> _WHAT IS NEEDED_: Please output every entry below exactly as written, leaving out any pictures.

(Dataset entries)
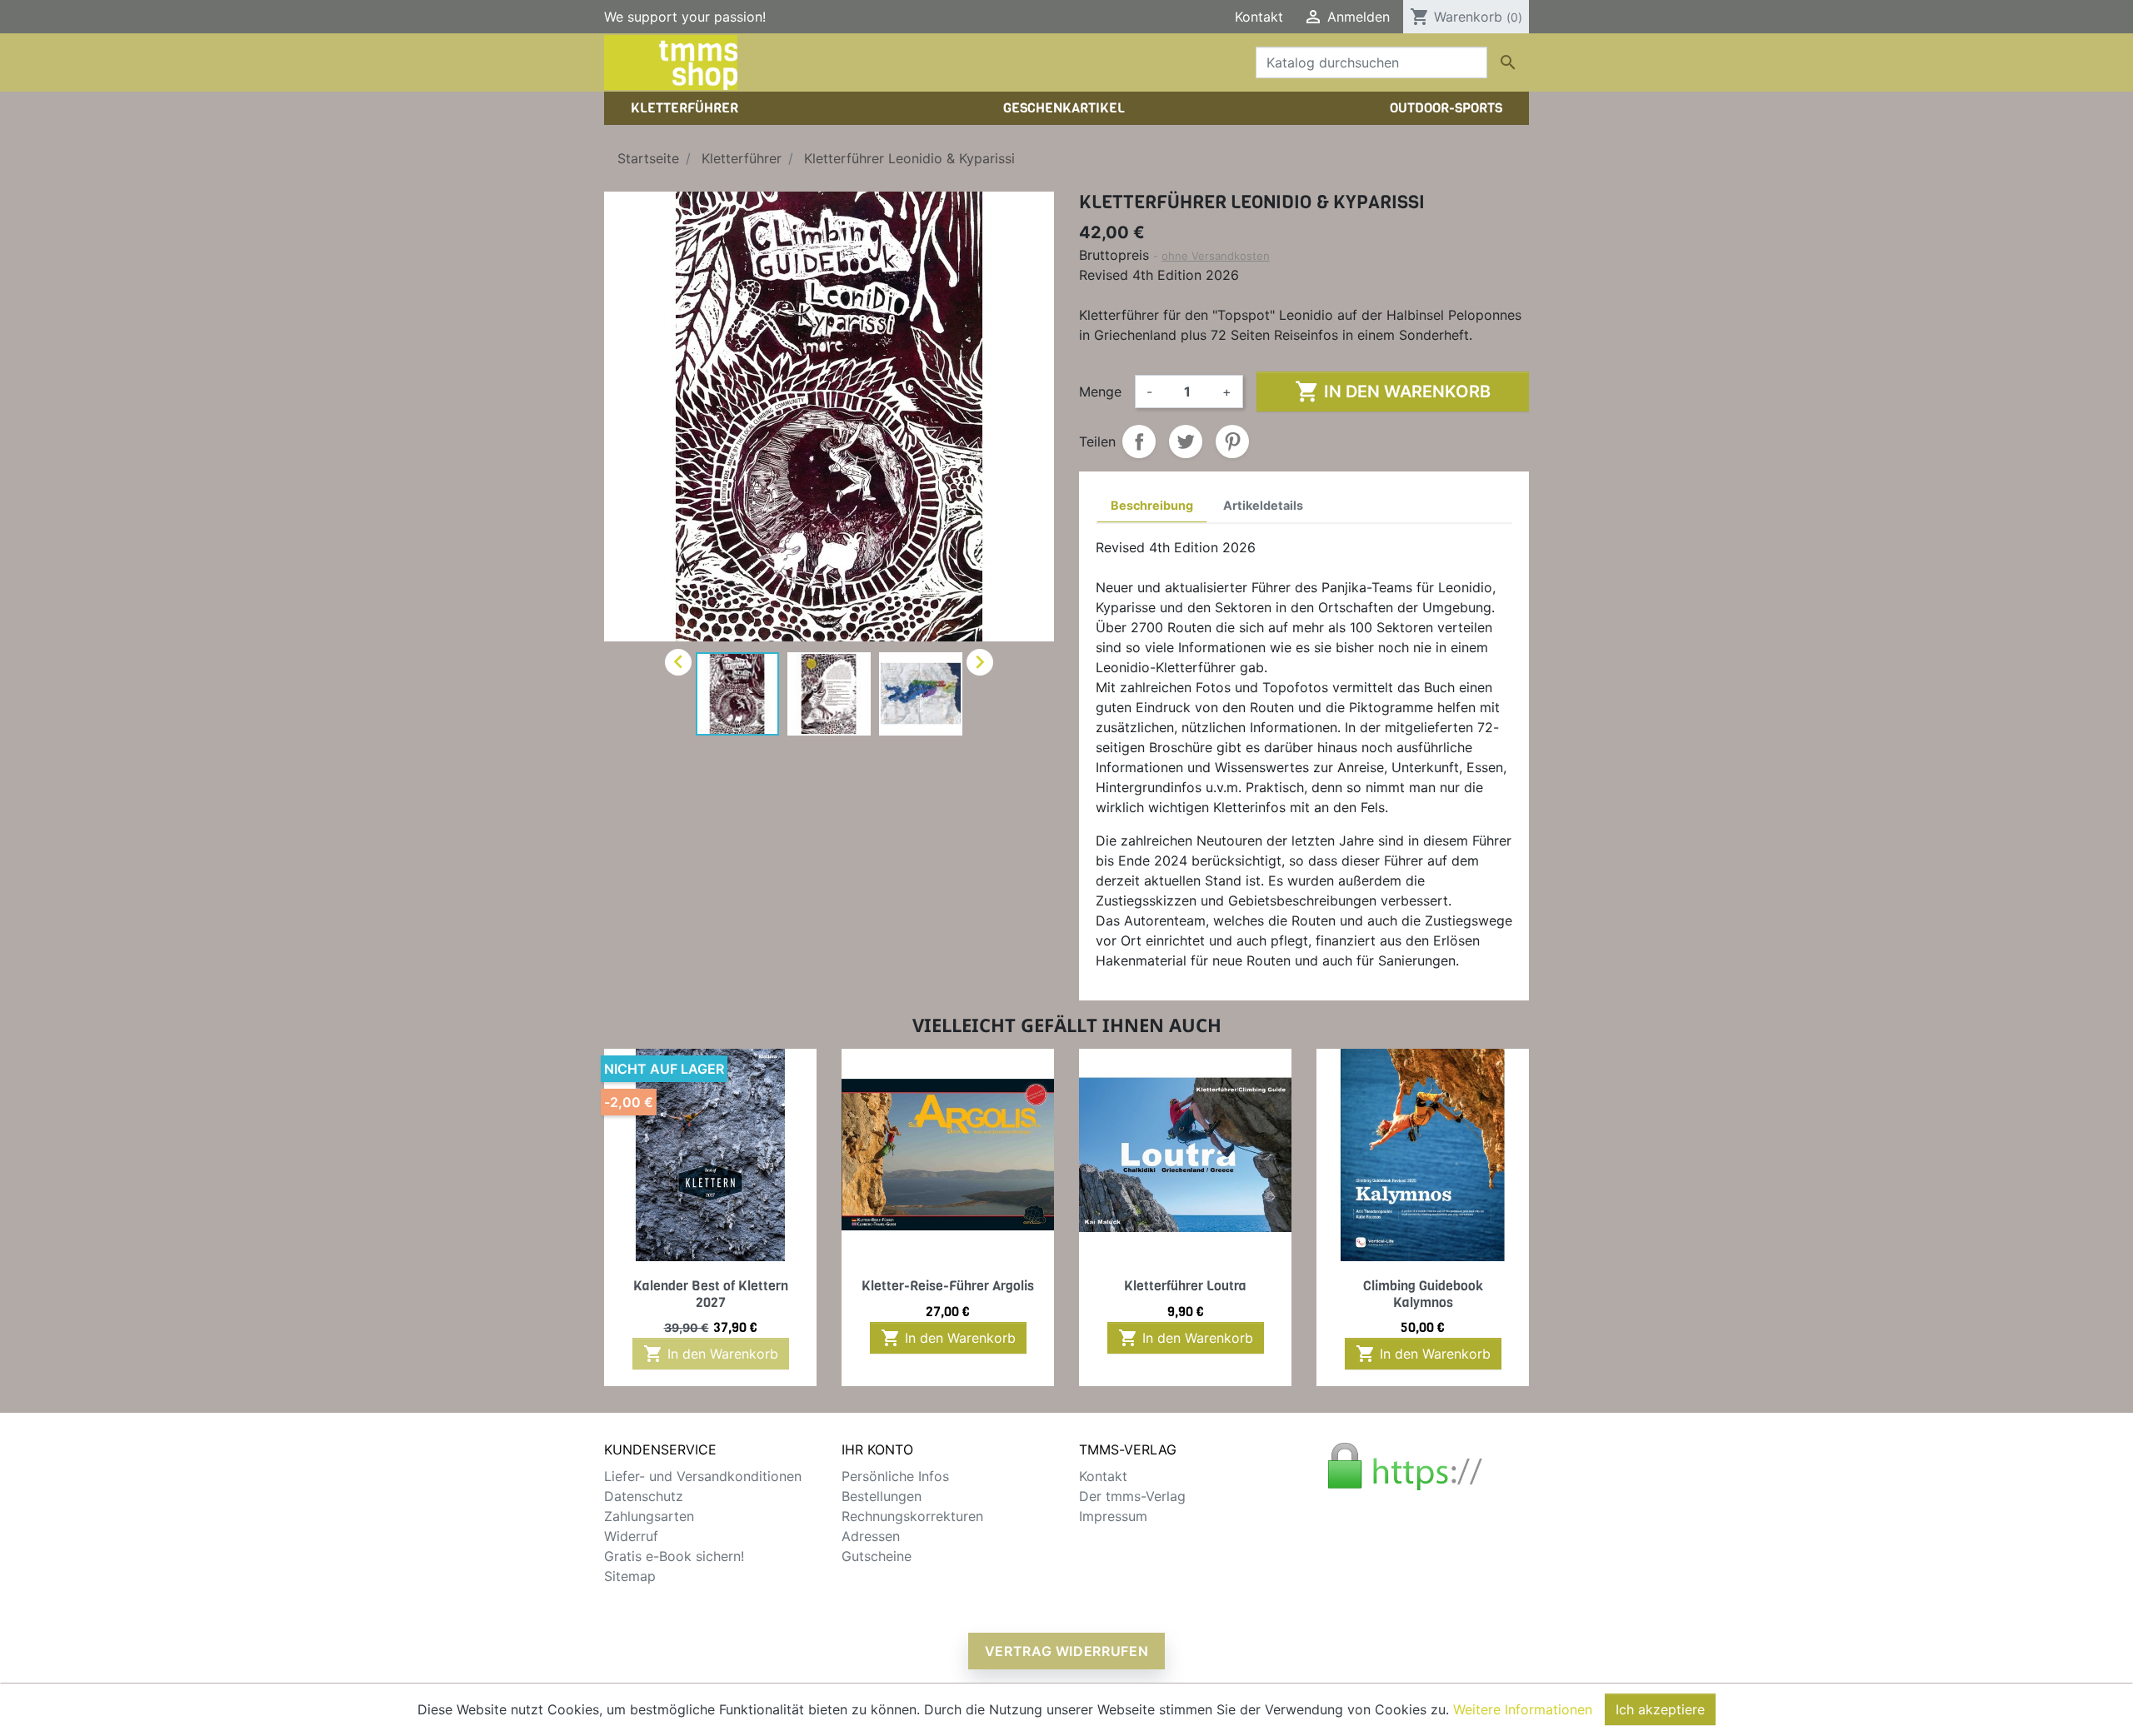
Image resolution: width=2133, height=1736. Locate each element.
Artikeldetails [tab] (1263, 505)
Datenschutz (643, 1496)
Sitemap (630, 1576)
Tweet (1185, 441)
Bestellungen (882, 1496)
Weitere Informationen (1522, 1709)
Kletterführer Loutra (1185, 1286)
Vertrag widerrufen (1067, 1651)
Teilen (1139, 441)
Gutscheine (877, 1556)
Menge (1100, 391)
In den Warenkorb (1393, 391)
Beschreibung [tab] (1152, 505)
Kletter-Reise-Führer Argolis (948, 1286)
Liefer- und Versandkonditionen (703, 1476)
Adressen (871, 1536)
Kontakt (1259, 16)
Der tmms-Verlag (1132, 1496)
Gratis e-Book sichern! (674, 1556)
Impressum (1113, 1516)
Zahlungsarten (649, 1516)
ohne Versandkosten (1215, 255)
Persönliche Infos (895, 1476)
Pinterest (1232, 441)
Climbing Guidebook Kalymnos (1423, 1293)
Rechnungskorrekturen (912, 1516)
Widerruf (631, 1536)
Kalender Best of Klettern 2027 (710, 1293)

> _SOLUTION FOR THIS PROBLEM_:
Image resolution: width=2133, height=1736. Locate each element.
Artikeldetails [tab] (1263, 505)
Datenschutz (643, 1496)
Sitemap (630, 1576)
Tweet (1185, 441)
Bestellungen (882, 1496)
Weitere Informationen (1522, 1709)
Kletterführer Loutra (1185, 1286)
Vertrag widerrufen (1067, 1651)
Teilen (1139, 441)
Gutscheine (877, 1556)
Menge (1100, 391)
In den Warenkorb (1393, 391)
Beschreibung [tab] (1152, 505)
Kletter-Reise-Führer Argolis (948, 1286)
Liefer- und Versandkonditionen (703, 1476)
Adressen (871, 1536)
Kontakt (1259, 16)
Der tmms-Verlag (1132, 1496)
Gratis e-Book sichern! (674, 1556)
Impressum (1113, 1516)
Zahlungsarten (649, 1516)
ohne Versandkosten (1215, 255)
Persönliche Infos (895, 1476)
Pinterest (1232, 441)
Climbing Guidebook Kalymnos (1423, 1293)
Rechnungskorrekturen (912, 1516)
Widerruf (631, 1536)
Kalender Best of Klettern 2027 (710, 1293)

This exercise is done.